REQUIRED ACTION:
A complete and exact copy of the data below is required.

ENTRIES PROVIDED:
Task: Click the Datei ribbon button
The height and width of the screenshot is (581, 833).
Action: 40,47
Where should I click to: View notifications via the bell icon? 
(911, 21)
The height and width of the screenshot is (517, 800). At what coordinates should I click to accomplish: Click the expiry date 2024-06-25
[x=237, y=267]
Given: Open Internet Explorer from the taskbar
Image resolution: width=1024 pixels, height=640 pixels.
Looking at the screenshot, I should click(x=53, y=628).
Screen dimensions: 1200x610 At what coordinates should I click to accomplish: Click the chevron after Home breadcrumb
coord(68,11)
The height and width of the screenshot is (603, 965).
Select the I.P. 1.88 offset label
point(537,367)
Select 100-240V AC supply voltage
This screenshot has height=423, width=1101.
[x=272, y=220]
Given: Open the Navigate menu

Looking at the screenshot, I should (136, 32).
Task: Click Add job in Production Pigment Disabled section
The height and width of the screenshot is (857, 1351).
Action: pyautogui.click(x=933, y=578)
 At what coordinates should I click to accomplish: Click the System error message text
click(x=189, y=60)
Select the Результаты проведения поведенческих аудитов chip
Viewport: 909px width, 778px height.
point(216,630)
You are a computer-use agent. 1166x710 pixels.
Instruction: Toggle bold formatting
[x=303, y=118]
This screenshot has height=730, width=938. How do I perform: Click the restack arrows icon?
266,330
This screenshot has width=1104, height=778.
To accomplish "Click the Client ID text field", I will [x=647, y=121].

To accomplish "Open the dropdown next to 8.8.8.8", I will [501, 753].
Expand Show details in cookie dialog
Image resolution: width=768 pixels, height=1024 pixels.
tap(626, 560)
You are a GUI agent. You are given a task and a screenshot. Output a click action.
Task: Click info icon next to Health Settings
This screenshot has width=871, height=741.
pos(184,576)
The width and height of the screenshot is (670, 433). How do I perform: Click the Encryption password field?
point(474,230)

SOLUTION TO THE PROBLEM:
Task: Click the Datei ribbon button
The height and width of the screenshot is (581, 833).
Action: 40,47
Where should I click to: View notifications via the bell icon? 
(911, 21)
The height and width of the screenshot is (517, 800). At what coordinates should I click to accomplish: Click the expiry date 2024-06-25
[x=237, y=267]
Given: Open Internet Explorer from the taskbar
Image resolution: width=1024 pixels, height=640 pixels.
Looking at the screenshot, I should click(x=53, y=628).
Screen dimensions: 1200x610 At what coordinates should I click to accomplish: Click the chevron after Home breadcrumb
coord(68,11)
The height and width of the screenshot is (603, 965).
Select the I.P. 1.88 offset label
point(537,367)
Select 100-240V AC supply voltage
This screenshot has height=423, width=1101.
[x=272, y=220]
Given: Open the Navigate menu

Looking at the screenshot, I should (136, 32).
Task: Click Add job in Production Pigment Disabled section
The height and width of the screenshot is (857, 1351).
Action: pyautogui.click(x=933, y=578)
 At what coordinates should I click to accomplish: Click the System error message text
click(x=189, y=60)
Select the Результаты проведения поведенческих аудитов chip
Viewport: 909px width, 778px height.
point(216,630)
You are a computer-use agent. 1166x710 pixels.
Instruction: Toggle bold formatting
[x=303, y=118]
This screenshot has height=730, width=938. How do I perform: Click the restack arrows icon?
266,330
This screenshot has width=1104, height=778.
To accomplish "Click the Client ID text field", I will [x=647, y=121].

To accomplish "Open the dropdown next to 8.8.8.8", I will [501, 753].
Expand Show details in cookie dialog
Image resolution: width=768 pixels, height=1024 pixels.
tap(626, 560)
You are a GUI agent. You are given a task and a screenshot. Output a click action.
Task: Click info icon next to Health Settings
This screenshot has width=871, height=741.
pos(184,576)
The width and height of the screenshot is (670, 433). How do I perform: Click the Encryption password field?
point(474,230)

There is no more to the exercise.